Der Tonträger offenbart Cornell als begnadeten Erzähler, der seine klanglichen Inspirationen überall – in der Fantasie und im Alltag – findet: In «Oregon Trail» destilliert er Klänge aus der Einsamkeit und den Mythen der im Küstengebiet Oregons beheimateten Indianerstämme. Und im «Notebook for Strings» öffnete er ein imaginäres Fahrtenbuch, in dem er historische und geografische Bezüge mit persönlich gefärbten Reflexionen verknüpft. Cornell war ein Meister bildhafter Tondichtungen. Seine klangfarbige Musik löste Emotionen und immer wieder Begeisterung aus. Auch in Bern: Die Uraufführung von «Tcha-Ti-Man-Wi» durch das Berner Symphonie-Orchester und den Posaunisten Stanley Clark als Solist wurde für den Komponisten zum umjubelten Heimspiel.
Ein Romantiker, der nie stehen blieb
In seiner musikalischen Neugierde und Kreativität zeigte sich Klaus Cornell offen, doch beständig. Wie ein Maler seine Leinwand im immer gleichen Ritual mit einer Grundfarbe vorbereitet, so ging er bei der Inszenierung seiner Kompositionen vor, die ebenso sinnlich-suggestiv klingen konnten oder mit einem heiter-ironischen Unterton. Gern liess der Tonschöpfer in seinen Werken die Streicher einen ruhelosen Klangstrom in unterschiedlichen Texturen auslegen und zog dann daraus feinste Melodien, kokette Pizzicato-Liedchen oder charakterstarke Soli. Stehen geblieben ist der Romantiker Cornell aber nicht. Der Berner war experimentierfreudig und liess sich in seinem umfangreichen Werk – er schrieb Konzerte, Kammermusik, Oratorien, Ballette und Opern – auch von Geräuschballungen inspirieren. Dass er auch elektronische Klangerzeugungen in seine Kompositionen einbaute, hatte einen guten Grund: Cornell brachte in den 1970er-Jahren aus Hamburg einen Synthesizer mit – den ersten in der Schweiz.
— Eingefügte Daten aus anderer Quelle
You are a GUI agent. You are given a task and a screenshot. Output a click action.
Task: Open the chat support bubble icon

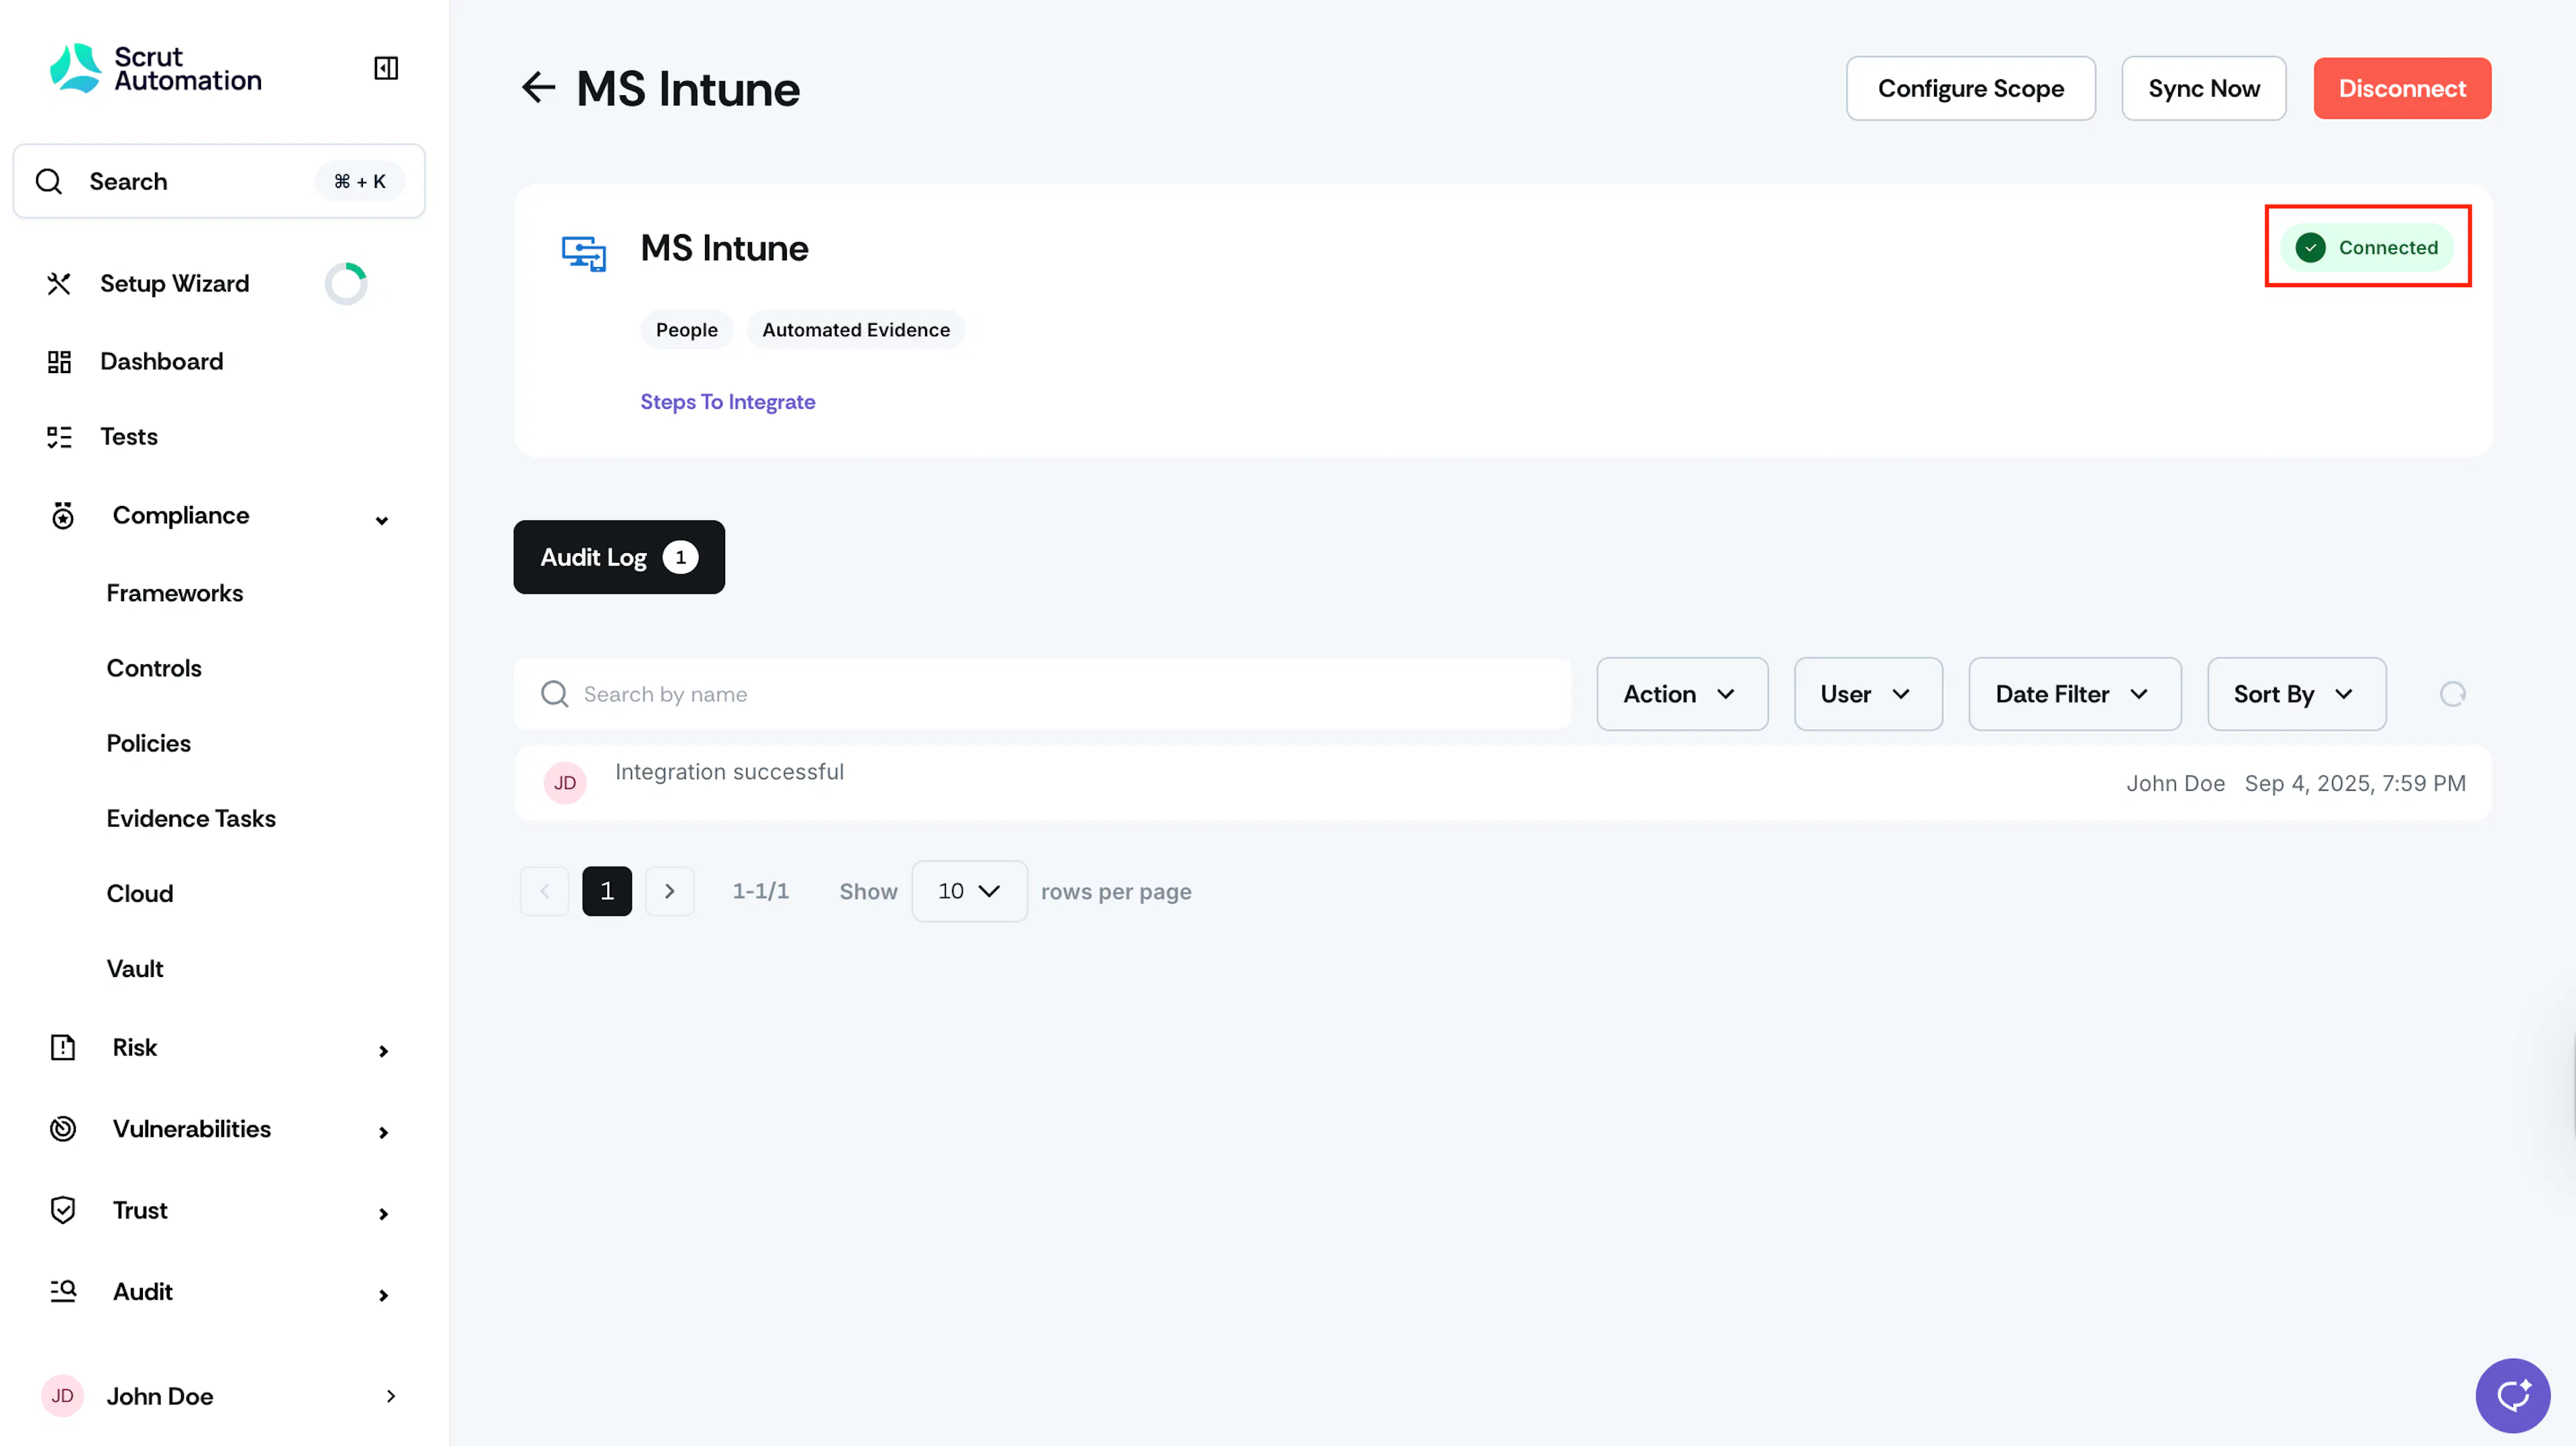pyautogui.click(x=2513, y=1395)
«Cornell brachte in den 1970er-Jahren aus Hamburg einen Synthesizer mit – den ersten in der Schweiz.»
Studiert hat Klaus Cornell am Konservatorium und an der Universität Bern, später auch am Mozarteum Salzburg (unter anderem bei Sandor Veress). 1955 wurde er mit dem Österreichischen Staatspreis ausgezeichnet. Bis 1960 war er Kapellmeister und Schauspielkomponist in Basel und Hamburg. Von 1961 bis 1983 arbeitete er beim Schweizer Radio, dirigierte die Berner Radio-Oper und das Kammerensemble sowie das Radio-Sinfonie-Orchester. Er leitete das Orchestre de Chambre Romand de Bern und prägte als Dirigent während 16 Jahren das Schweizer Jugend-Sinfonie-Orchester. Seine letzten Lebensjahre lebte und arbeitete er in München und Konstanz. Dort ist Klaus Cornell am 12. März – wie erst jetzt bekannt geworden ist – im Alter von 88 Jahren verstorben.